They gleaned similar insights by studying the fluctuating numbers of micro-organisms in a closed ecosystem; the algorithm came up with reactions that correctly identified the predators, the prey and the dynamical rules that defined their interactions.
Their key insight was to look at relative changes of the concentration of the interacting agents, irrespective of the time at which such changes were observed.

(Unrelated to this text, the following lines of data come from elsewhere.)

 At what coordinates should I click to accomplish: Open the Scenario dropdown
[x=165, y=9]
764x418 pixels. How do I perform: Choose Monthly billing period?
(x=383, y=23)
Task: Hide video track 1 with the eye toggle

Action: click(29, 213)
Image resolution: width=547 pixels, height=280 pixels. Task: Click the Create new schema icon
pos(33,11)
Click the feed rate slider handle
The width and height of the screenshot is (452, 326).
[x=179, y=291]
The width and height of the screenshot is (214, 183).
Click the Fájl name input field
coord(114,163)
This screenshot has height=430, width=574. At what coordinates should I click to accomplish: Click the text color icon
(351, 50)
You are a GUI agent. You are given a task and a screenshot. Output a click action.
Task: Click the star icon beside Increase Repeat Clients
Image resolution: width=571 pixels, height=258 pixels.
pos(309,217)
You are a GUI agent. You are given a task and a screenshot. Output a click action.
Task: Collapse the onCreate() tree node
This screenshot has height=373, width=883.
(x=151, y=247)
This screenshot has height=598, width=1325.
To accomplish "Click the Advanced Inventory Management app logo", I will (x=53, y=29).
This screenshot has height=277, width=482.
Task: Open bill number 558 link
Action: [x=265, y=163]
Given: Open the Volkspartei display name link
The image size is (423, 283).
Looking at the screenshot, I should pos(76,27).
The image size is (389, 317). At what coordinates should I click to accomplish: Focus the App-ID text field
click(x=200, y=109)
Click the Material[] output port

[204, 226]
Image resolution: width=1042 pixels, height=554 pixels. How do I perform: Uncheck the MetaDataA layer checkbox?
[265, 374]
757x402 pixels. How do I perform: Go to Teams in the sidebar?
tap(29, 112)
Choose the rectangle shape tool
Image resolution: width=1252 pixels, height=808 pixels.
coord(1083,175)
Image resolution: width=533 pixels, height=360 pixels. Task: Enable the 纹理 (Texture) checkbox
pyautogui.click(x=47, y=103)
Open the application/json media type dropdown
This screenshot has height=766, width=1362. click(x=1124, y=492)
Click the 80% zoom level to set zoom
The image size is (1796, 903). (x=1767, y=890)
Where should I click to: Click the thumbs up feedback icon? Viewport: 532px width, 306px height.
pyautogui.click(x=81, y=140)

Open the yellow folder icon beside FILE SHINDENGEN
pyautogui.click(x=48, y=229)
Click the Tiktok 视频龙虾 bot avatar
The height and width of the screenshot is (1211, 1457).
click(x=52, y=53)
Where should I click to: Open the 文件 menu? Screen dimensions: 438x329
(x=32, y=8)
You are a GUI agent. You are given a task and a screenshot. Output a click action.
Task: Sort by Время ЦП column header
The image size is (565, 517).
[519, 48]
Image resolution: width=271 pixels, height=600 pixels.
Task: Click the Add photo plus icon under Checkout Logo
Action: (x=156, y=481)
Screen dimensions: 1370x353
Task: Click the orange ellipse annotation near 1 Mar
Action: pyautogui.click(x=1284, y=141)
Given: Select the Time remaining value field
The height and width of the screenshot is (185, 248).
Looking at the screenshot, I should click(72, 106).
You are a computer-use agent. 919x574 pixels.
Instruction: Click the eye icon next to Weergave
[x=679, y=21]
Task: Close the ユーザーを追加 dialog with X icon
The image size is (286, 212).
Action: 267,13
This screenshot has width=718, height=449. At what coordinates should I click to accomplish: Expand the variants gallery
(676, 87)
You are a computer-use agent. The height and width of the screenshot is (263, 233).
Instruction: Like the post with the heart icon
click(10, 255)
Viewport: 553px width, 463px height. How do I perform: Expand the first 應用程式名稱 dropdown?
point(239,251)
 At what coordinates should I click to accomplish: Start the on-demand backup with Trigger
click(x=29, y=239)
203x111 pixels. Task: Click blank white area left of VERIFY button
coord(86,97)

This collective set of relative population updates has some important mathematical properties, which could be related back to the hidden reactions driving the system.
“We figured out that there’s what’s called an invariant geometry, a geometrical feature of the data set that you can uncover even from sparse intermittent samples, without knowing any of the underlying rules,” Chattopadhyay said. “The geometry is a function of the rules, and once you find that out, there is a way to find out what the reactions are.”
The bigger picture in this study is to give scientists better tools for taking massive amounts of data and coming up with simple, insightful explanations, Lipson said.
“This is a tool in a suite of emerging ‘automated science’ tools researchers can use if they have data from some experiment, and they want the computer to help them understand what’s going on – but in the end, it’s the scientist who has to give meaning to these models,” Lipson said.
The study, “Inverse Gillespie: Inferring Stochastic Reaction Mechanisms From Intermittent samples,” was supported by the U.S. Army Research Office Biomathematics program, the National Science Foundation and the Defense Threat Reduction Agency.